2. De leerlingen gebruiken ICT op een veilige, verantwoorde en
doelmatige manier:
De leerlingen gaan niet met drinken aan de computer of tablet, ze houden
de tablet altijd met 2 handen vast of laten het op tafel liggen.
3. De leerlingen kunnen zelfstandig oefenen in een door ICT
ondersteunde leeromgeving:
Als de kleuters graag een spelletje spelen rond het bepaalde thema
kunnen ze dit zelf zonder hulp van de juf.
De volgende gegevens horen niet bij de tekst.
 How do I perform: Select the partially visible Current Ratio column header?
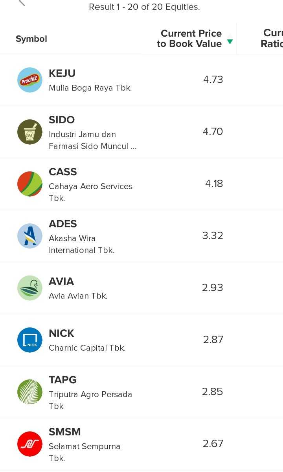(272, 39)
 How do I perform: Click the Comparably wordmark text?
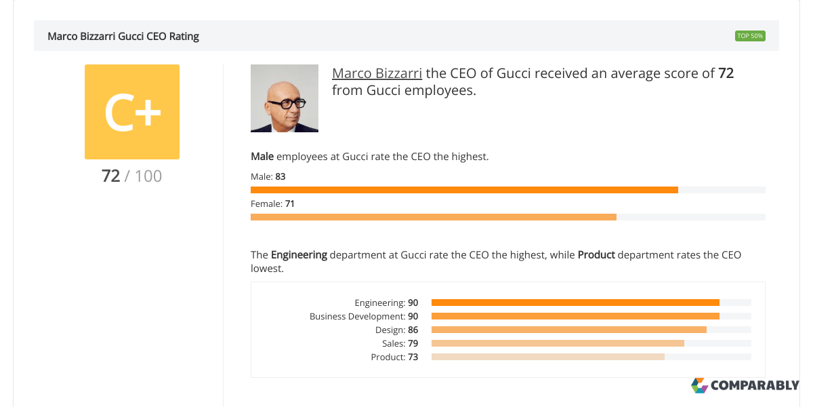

4. De leerlingen kunnen zelfstandig leren in een door ICT
ondersteunde leeromgeving:
De kleuters leren over dagen van de week en kunnen hierrond alleen een
spelletje over spelen.
5. De leerlingen kunnen ICT gebruiken om eigen ideeën creatief vorm
te geven:
De kleuters kunnen via een tekenprogramma een tekening maken op de
tablet.
6. De leerlingen kunnen met behulp van ICT voor hen bestemde
digitale informatie opzoeken, verwerken en bewaren:
Ze spelen een spelletje op de tablet waarbij ze ergens op de speelplaats
moeten uitkomen. Door verschillende leerspelletjes op de tablet te spelen
krijgen ze instructies.
7. De leerlingen kunnen ICT gebruiken bij het voorstellen van
informatie aan anderen:
Ze kunnen door foto’s op de tablet het juiste diertje vinden dat in de klas
ligt.
8. De leerlingen kunnen ICT gebruiken om op een veilige,
verantwoorde en doelmatige manier te communiceren:
Als er iemand ziek is kunnen ze videobellen om elkaar toch te zien en te
horen. Bv naar hun lievelings verhaaltje dat de juf voorleest in de klas.